Perhaps this is ok in Iraq or Afghanistan or Haiti, but I think the U.S.A. should be above this.


I want to thank everyone for their input & insight . Much appreciated , kinda helped put things in perspective ....

3dtp , I just wanted to clarify this ;

Perhaps this is ok in Iraq or Afghanistan or Haiti, but I think the U.S.A. should be above this.

You mean that these things would be expected to happen in these countries , but should not be tolerated in the States , right ?

I hope you didn't mean that it's accepted to happen there , obviously they are as much human as we are ?!

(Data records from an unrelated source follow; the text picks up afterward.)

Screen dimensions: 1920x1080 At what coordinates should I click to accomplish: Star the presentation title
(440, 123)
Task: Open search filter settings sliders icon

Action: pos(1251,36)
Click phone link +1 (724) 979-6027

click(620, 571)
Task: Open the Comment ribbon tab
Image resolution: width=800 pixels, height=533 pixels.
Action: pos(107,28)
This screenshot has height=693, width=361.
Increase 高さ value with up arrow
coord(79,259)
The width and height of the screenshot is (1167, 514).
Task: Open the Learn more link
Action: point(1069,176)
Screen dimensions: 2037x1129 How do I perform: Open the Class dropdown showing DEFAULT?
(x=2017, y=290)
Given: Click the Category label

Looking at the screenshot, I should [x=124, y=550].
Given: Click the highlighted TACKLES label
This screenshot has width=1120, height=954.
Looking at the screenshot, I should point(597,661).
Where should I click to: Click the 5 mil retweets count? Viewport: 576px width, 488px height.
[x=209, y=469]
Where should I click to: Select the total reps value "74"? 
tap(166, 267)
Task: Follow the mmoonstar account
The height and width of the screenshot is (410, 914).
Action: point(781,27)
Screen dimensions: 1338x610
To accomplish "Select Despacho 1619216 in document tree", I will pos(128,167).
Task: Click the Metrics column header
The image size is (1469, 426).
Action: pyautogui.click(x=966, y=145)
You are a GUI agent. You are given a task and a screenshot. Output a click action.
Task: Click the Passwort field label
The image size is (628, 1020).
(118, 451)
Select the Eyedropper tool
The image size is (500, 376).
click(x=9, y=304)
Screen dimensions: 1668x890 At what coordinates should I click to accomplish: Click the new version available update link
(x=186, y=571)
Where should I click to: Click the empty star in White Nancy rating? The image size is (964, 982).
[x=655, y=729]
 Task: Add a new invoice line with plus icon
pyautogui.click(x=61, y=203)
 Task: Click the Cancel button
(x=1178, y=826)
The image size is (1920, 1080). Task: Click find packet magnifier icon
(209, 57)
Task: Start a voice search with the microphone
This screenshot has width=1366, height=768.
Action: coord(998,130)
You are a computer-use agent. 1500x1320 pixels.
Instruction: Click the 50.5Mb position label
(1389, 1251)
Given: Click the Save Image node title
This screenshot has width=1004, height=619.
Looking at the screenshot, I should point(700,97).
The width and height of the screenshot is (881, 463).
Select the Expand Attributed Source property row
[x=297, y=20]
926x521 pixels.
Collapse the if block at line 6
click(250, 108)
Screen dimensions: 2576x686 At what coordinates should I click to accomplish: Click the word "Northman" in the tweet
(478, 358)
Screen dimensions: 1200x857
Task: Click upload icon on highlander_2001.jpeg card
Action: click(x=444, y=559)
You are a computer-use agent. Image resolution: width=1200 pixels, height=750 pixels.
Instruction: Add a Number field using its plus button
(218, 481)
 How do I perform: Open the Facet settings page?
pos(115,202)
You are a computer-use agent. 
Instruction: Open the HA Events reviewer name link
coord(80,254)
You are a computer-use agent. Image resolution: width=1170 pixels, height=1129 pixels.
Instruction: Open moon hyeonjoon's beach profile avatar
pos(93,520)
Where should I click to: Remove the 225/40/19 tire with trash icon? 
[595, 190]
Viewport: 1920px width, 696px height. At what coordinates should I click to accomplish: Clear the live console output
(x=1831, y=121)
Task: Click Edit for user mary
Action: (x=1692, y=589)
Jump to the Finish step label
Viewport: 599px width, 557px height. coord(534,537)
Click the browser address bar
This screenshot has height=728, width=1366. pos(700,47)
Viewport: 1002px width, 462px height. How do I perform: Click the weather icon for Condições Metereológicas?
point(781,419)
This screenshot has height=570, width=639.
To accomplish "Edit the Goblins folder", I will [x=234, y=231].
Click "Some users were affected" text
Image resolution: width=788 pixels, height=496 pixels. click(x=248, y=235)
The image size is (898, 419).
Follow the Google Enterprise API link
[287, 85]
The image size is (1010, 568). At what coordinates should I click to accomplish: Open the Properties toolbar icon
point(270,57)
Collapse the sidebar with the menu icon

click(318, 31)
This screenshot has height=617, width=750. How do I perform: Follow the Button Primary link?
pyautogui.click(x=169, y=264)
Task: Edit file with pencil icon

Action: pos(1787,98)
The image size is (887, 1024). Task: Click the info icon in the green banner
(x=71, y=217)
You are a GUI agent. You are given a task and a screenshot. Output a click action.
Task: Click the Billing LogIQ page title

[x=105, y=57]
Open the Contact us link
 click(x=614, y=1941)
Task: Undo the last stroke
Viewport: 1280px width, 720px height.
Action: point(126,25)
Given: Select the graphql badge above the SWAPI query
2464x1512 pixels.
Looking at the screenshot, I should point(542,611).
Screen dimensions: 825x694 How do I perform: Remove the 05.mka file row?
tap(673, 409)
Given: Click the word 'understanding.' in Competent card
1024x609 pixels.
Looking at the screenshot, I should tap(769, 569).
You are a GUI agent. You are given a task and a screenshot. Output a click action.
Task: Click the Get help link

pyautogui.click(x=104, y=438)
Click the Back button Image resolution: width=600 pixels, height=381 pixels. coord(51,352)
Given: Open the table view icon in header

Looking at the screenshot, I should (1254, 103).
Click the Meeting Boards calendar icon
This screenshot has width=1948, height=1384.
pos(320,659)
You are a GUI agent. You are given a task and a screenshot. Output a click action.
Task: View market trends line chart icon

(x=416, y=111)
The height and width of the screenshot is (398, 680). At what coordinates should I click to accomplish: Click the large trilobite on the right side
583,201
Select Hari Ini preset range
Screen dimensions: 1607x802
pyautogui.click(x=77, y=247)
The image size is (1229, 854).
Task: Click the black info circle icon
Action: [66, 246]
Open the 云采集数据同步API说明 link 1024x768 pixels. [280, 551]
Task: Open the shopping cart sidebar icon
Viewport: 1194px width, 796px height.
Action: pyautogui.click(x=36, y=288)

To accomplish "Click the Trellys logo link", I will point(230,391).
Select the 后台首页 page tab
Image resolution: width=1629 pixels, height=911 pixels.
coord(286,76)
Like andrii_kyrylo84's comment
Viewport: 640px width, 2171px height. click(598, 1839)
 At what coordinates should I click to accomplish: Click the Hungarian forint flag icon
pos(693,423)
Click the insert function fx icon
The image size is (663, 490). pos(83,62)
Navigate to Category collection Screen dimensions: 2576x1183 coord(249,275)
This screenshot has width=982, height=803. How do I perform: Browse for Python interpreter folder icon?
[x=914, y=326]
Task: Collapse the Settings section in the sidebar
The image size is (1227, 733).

I apologize for the foul language in this link , but I think it's message is worth considering ; http://www.informationclearinghouse.info/article12999.htm
 
Rumor has it that the hopkins IM program is chomping at the bit to be able to apply to the acgme for a special exemption to allow work hours to be extended such that their interns/residents can do >80hrs without the program being upbraided by acgme.
 
yesmeena said:
I want to thank everyone for their input & insight . Much appreciated , kinda helped put things in perspective ....

3dtp , I just wanted to clarify this ;

Perhaps this is ok in Iraq or Afghanistan or Haiti, but I think the U.S.A. should be above this.

You mean that these things would be expected to happen in these countries , but should not be tolerated in the States , right ?

I hope you didn't mean that it's accepted to happen there , obviously they are as much human as we are ?!

I apologize for the foul language in this link , but I think it's message is worth considering ; http://www.informationclearinghouse.info/article12999.htm


Mea culpa! You are, of course correct, this behavior should not be ok anywhere. Please accept my apology.
 
inositide said:
Rumor has it that the hopkins IM program is chomping at the bit to be able to apply to the acgme for a special exemption to allow work hours to be extended such that their interns/residents can do >80hrs without the program being upbraided by acgme.

The RRC for internal medicine in its program requirements statement says that it will not consider any exceptions to the 80 hour work week. Given their track record with the ACGME, it's not likely they'll succeed. But what they can do is tell their residents to lie to the acgme or else and who's to stop them?

Troy Madsen went through this. Read his diary.
 
To be quite honest, I have not personally read the entirely of the acgme regulations regarding work hours.

I could be wrong, but I thought that some neurosurg programs have been given an exemption or some kind of officially sanctioned laxity to the 80hr rule?
 
inositide said:
To be quite honest, I have not personally read the entirely of the acgme regulations regarding work hours.

I could be wrong, but I thought that some neurosurg programs have been given an exemption or some kind of officially sanctioned laxity to the 80hr rule?

The ACGME Institutional requirements with the consent of the various RRCs will on a case by case basis permit a 10% overage, provided the program can justify the academic necessity.

The precise wording of the Internal Medicine RRC policy is

VI.F Duty Hour Exception

The RRC for Internal Medicine will not consider requests for exceptions to the limit to 80 hours averaged monthly.


Other RRCs, such as neurosurgery may.
 
Lots of places get a excemption for the surgical services, 10% increase is the most i have ever heard=88h/wk.